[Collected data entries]
::::::::

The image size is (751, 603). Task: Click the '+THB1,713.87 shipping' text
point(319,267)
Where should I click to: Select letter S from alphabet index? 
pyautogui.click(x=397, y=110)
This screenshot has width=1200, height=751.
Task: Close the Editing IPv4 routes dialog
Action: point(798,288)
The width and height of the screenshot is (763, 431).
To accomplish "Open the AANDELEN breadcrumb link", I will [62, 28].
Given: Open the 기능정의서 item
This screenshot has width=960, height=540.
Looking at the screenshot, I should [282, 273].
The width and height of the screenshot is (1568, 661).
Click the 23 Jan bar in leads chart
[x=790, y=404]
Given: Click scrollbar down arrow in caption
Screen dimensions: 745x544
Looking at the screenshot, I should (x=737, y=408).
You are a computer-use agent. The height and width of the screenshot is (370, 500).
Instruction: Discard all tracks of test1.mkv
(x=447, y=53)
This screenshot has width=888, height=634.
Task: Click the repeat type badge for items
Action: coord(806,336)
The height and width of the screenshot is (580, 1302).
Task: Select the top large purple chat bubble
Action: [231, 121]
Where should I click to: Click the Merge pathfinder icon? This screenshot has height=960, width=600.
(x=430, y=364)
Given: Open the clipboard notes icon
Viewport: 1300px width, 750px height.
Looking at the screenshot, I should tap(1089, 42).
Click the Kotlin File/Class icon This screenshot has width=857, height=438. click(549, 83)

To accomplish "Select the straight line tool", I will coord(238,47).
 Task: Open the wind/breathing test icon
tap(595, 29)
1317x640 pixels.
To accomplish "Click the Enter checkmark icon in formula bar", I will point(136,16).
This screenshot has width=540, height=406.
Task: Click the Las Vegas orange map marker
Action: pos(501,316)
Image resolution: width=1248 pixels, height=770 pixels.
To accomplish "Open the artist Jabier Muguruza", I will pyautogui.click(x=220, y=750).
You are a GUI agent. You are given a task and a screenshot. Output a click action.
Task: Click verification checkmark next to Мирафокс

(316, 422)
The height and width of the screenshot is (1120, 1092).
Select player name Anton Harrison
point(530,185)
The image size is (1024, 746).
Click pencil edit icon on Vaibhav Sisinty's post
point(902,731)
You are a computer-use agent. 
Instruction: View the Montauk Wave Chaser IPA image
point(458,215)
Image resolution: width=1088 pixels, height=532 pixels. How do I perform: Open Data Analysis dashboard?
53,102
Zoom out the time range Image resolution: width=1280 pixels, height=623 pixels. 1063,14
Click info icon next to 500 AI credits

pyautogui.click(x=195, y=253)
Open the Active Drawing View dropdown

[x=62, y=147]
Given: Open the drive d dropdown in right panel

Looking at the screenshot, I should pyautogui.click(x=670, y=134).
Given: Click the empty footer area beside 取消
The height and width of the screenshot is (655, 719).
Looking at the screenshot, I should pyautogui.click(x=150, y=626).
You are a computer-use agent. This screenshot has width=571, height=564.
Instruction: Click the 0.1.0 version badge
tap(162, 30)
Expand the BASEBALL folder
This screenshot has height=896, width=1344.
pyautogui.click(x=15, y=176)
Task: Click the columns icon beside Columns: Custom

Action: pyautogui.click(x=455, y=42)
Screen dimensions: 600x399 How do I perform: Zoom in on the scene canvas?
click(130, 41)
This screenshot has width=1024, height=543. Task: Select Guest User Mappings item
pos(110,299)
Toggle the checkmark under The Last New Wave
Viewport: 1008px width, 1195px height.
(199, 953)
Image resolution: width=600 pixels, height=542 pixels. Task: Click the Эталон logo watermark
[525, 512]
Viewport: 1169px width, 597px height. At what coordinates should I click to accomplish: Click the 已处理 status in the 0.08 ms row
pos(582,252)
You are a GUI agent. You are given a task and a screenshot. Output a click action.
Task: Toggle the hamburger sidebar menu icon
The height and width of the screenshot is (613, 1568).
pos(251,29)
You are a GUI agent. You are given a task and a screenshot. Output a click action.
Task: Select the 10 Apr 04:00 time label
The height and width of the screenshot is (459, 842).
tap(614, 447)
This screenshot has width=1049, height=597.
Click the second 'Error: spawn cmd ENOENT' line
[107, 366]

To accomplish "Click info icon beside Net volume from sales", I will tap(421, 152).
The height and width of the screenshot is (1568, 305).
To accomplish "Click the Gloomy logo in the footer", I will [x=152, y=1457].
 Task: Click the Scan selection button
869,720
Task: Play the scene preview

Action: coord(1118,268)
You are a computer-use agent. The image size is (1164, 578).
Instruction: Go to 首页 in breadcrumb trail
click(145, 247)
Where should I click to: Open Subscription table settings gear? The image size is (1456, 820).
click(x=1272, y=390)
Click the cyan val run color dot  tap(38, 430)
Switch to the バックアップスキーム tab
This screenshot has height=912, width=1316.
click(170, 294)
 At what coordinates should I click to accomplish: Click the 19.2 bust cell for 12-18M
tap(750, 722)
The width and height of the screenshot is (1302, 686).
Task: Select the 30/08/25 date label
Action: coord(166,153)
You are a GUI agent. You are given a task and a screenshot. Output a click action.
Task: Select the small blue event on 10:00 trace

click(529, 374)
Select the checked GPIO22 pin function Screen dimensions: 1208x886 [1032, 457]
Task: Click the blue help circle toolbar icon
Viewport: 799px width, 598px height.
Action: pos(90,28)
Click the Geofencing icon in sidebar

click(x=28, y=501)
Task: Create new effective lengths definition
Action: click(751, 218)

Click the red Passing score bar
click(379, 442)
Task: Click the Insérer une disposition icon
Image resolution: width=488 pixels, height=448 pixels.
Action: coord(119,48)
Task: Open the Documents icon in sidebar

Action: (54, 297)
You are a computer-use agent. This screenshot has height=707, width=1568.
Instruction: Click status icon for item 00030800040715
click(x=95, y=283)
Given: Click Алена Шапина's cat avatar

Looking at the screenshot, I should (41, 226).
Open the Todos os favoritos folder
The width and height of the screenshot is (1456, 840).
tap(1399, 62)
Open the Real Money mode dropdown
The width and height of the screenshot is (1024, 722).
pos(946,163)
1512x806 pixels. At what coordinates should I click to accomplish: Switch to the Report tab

::::::::

**WHAT IS EXPECTED**
How many lines in the data contain "computer"? Answer with the number alone.

**YOUR RESPONSE**
5